En el anecdotario familiar se quedan otros viajes inolvidables al Caribe Mexicano, y otros paseos colectivos como el viaje que efectuamos junto con nuestra sobrina Eira, de 50 Aniversario de Bodas de Rafa y Conchita a Europa, por 22 días, recorriendo España, Francia, Suiza, Italia y Alemania.

Va, pues una felicitación cariñosa a nuestra Matriarca, Doña Conchita, nuestra orgullosa Madre, Abuela, bis, tía y suegra por esta fructífera vida ejemplar de doña Conchita que el pasado viernes 30 de Enero de 2026, a las 9.51 PM, nos ha dejado con la frente en alto, después de mil batallas de las que orgullosamente cumpliste tus metas, despidiéndote con miles de besos, abrazos, bendiciones, con el arrullo melodioso de “Amorcito Corazón” para todas y todos los integrantes de las familias Losoya Ríos, Ríos Ugalde, Pérez Ríos, Noyola Ríos, Limón Ríos, Ríos Posadas, Arriaga Agreda y Ríos Correa y sus ramas de crecimiento que fácilmente superan los 90 integrantes, entre chicos, medianos y grandes.

Con todo orgullo, Conchita, te despediste de nosotros con mucho cariño repitiendo: “Estoy muy contenta de lo que he vivido, los quiero mucho, de aquí al fin del mundo” y hasta te animaste a decir: “Yo los amo más, los quiero hasta el cielo”.

Madre desde donde te encuentres, te aclamamos con mucha gratitud por todo el amor que nos llegaste. Un agradecimiento significativo a todas las personas que nos acompañaron en este duelo con sus mensajes, oraciones, arreglos florales, coronas y donaciones en especie, a todos los familiares que se trasladaron desde USA, Tamaulipas, Baja California, S.L.P, Querétaro y otras latitudes. Un agradecimiento especial a los equipos parroquiales de la Adoración, Pastoral de Matrimonios, al grupo de “Colores” y al Coro dirigido por el primo Jaime Ríos que nos acompañó en esta ceremonia de despedida de Nuestra adorada Conchita.

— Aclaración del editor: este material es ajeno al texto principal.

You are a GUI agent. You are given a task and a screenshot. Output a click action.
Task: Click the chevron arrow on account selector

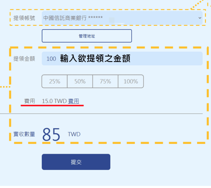200,18
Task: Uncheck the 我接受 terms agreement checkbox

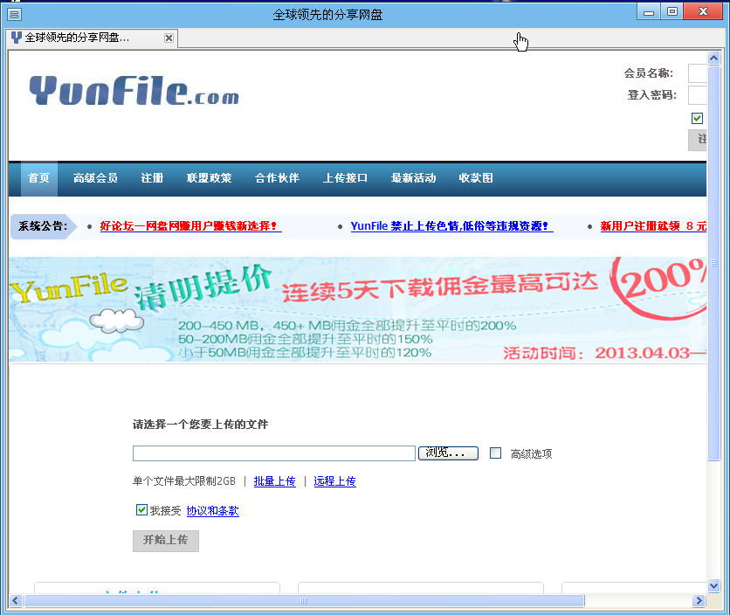Action: [141, 510]
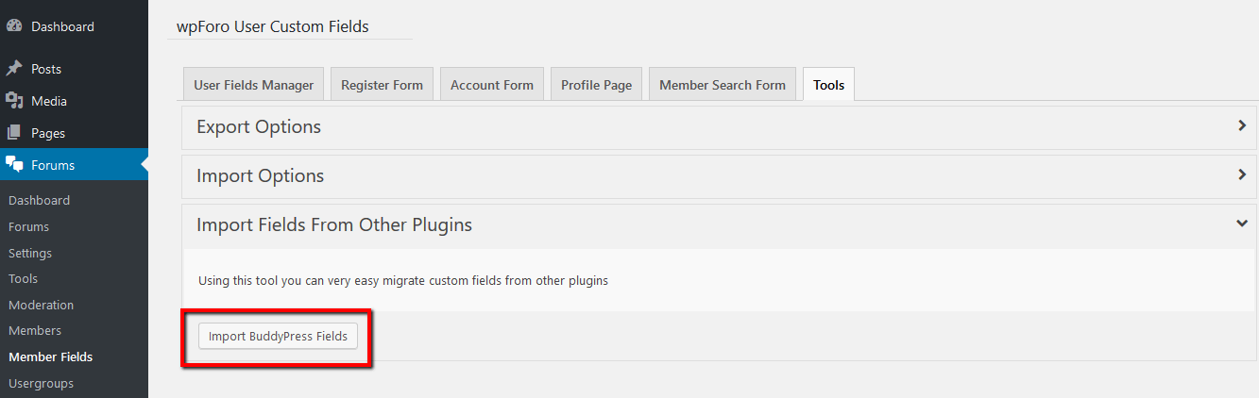Screen dimensions: 1259x398
Task: Click the Export Options heading text
Action: pos(259,126)
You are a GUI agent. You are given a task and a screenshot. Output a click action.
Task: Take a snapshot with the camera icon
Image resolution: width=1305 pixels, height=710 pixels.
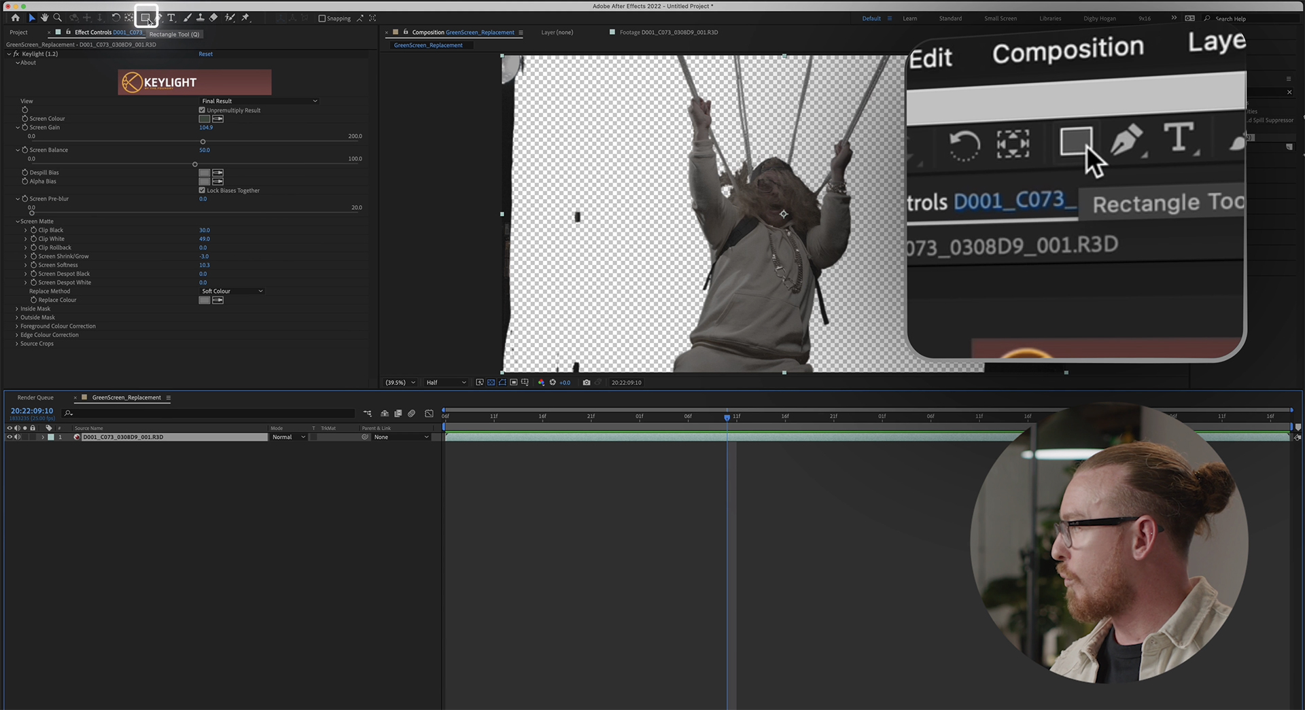586,383
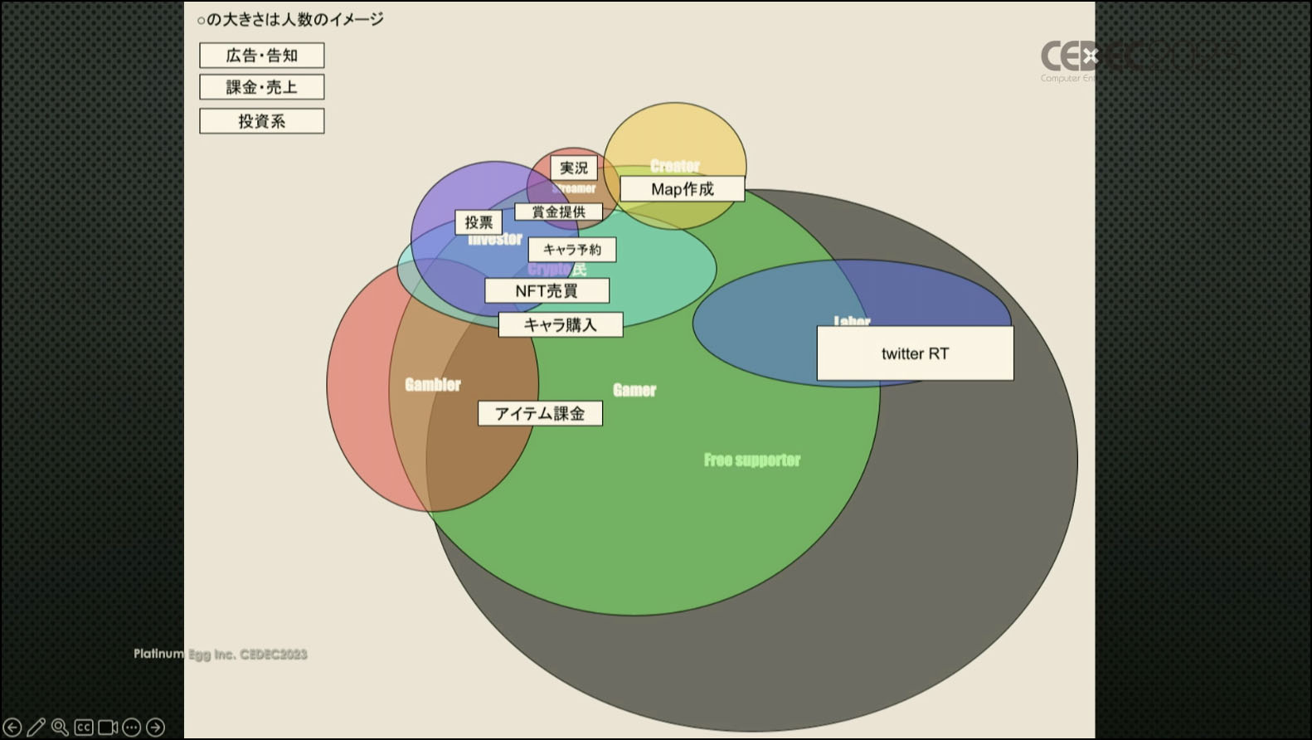Click the 広告・告知 legend box
The height and width of the screenshot is (740, 1312).
(261, 56)
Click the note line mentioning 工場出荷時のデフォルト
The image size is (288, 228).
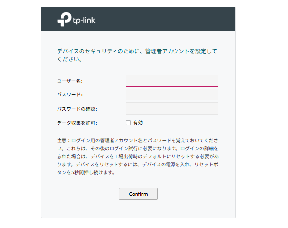coord(138,156)
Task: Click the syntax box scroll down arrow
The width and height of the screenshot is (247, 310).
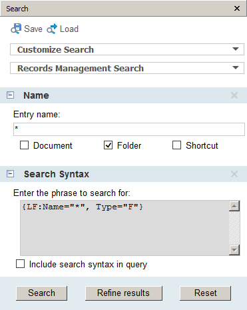Action: click(x=234, y=250)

¡Que viva Conchita Agreda!

Además expreso mi gratitud también a las y los compañeros de las bases y dirigencia sindical del SUPAUAQ, a la Delegación de Maestras y Maestros Jubilados, los Comisionados del SUPAUAQ, a la Rectoría de la UAQ, a la Facultad de Filosofía, de Psicología y Educación, y al Semanario “Tribuna de Querétaro” por sus comunicados y obituarios que nos ofrecieron su solidaridad y a todas y todos los amigos que nos enviaron sus mensajes directamente, mismos que nos llenaron de fortaleza para superar este duelo.

N.B. Dice: “El amor que nos llevaste…”.

Debe decir: “El amor que nos legaste”.